Wirkstoffe gegen Alzheimer: neue Erkenntnisse dank Simulation

16.01.2012 - Schweiz

Verschiedene synthetische Wirkstoffe unterbinden in vitro den Aufbau von Peptidfasern, der Alzheimer mitverursacht. Wie die Wirkstoffe und Teile des krankmachenden Peptids miteinander interagieren, zeigen Biochemiker der Universität Zürich anhand von Computersimulationen. Sie weisen nach, dass die ungeordnete Struktur des Peptids die Wechselwirkung mit diversen Wirkstoffen bestimmt. 

Mehr als die Hälfte aller Demenzvorfälle bei älteren Menschen ist auf die Alzheimer-Krankheit zurückzuführen. Trotz intensiver Forschung ist es bis heute noch nicht gelungen, eine wirkungsvolle Therapie dagegen zu entwickeln; die Behandlung beschränkt sich auf die Symptombekämpfung. Charakteristisch für Alzheimer sind Veränderungen des Hirngewebes.

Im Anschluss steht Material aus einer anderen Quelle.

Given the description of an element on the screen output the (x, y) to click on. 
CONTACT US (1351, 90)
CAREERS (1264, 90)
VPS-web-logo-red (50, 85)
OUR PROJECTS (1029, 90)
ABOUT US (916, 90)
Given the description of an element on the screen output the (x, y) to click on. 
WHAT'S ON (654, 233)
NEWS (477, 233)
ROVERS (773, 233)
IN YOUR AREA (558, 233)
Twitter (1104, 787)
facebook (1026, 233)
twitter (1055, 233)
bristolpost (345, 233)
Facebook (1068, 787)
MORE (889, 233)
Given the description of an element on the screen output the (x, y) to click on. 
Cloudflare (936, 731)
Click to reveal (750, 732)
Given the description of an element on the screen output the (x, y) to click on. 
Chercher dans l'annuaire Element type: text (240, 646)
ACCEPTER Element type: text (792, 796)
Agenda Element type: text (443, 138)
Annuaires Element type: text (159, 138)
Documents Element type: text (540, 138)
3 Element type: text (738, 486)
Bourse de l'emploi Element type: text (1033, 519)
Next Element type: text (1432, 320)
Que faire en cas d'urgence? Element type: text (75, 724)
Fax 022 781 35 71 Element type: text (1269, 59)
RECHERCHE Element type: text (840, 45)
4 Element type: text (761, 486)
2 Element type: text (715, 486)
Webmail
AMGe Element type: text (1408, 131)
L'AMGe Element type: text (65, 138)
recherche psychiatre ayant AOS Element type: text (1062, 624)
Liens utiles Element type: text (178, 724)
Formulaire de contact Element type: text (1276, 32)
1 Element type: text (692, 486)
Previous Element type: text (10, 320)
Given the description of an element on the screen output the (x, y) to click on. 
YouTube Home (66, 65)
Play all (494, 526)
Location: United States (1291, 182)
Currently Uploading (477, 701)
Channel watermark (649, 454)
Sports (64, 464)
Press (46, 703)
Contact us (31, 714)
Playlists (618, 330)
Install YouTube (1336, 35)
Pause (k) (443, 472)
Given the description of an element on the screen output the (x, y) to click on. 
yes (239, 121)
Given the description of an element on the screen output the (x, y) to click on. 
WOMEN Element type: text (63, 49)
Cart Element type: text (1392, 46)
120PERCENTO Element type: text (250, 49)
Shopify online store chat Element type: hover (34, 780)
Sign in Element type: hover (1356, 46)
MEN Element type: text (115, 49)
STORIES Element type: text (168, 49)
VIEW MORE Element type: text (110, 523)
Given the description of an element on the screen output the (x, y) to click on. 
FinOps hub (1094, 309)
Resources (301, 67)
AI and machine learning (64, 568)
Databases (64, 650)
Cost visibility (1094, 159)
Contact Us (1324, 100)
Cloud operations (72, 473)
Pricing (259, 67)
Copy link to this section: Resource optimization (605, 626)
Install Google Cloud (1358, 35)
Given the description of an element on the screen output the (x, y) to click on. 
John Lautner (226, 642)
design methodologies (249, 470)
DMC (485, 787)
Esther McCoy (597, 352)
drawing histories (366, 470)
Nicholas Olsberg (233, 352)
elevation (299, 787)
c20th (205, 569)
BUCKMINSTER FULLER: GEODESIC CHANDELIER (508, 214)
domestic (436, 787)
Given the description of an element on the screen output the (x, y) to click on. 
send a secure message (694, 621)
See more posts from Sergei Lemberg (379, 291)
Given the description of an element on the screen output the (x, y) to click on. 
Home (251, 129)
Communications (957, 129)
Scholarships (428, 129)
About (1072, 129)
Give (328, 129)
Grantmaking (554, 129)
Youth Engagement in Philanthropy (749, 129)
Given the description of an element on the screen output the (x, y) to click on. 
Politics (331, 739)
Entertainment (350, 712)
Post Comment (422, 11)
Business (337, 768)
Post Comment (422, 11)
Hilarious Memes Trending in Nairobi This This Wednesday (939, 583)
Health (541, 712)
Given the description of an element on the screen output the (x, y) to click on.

Bei den Betroffenen lagern sich Proteinfragmente in der grauen Hirnsubstanz ab, so genannte Beta-Amyloid-Peptide. In letzter Zeit identifizierte die Forschung eine Reihe synthetischer Wirkstoffe, die im Reagenzglas die Wechselwirkungen des Beta-Amyloid-Peptids im Frühstadium und zur faserartigen Endform (Fibrillen) unterbinden. Die Wirkstoffe erfüllen somit auf theoretischer Ebene eine erste Voraussetzung, um ein Alzheimer-Medikament zu entwickeln.

Ungeordnetes Peptid bestimmt Wechselwirkung

Um die in vitro festgestellten Wechselwirkungen zwischen Beta-Amyloid-Peptid und Wirkstoffen strukturell zu verstehen, simulierten Marino Convertino, Andreas Vitalis und Amedeo Caflisch vom Biochemischen Institut der Universität Zürich die Interaktionen am Computer. Sie richteten dabei ihr Augenmerk auf einen Bestandteil des Peptids, dem für die Wirkstoffinteraktionen und den Krankheitsverlauf eine zentrale Bedeutung eingeräumt wird. Anhand der Simulation konnten die Biochemiker eine Hierarchie von Interaktionsmustern zwischen Peptid und diversen Wirkstoffen identifizieren und stellten dabei überraschend fest: Die ungeordnete Struktur des Peptids ist massgebend für die Interaktionen. «Die Unordnung und Flexibilität des Peptids ermöglichen eine Anpassung an viele strukturelle Grundgerüste», so Andreas Vitalis. Oft sind nur Teile der Wirkstoffmoleküle für die Wechselwirkung verantwortlich. Nichtsdestotrotz können kleinste Änderungen am Wirkstoff die Interaktionen messbar beeinflussen. «Das Wirkstoffdesign mit gezieltem Einfluss auf die Struktur des Beta-Amyloid-Peptids wird nur mithilfe hochauflösender, auf ein oder wenige Moleküle beschränkter Methoden möglich sein», schlussfolgert Vitalis. Die UZH-Forscher wollen in einem nächsten Schritt neue Wirkstoffklassen mit steuerbaren Eigenschaften identifizieren, die mit dem Beta-Amyloid-Peptid interagieren.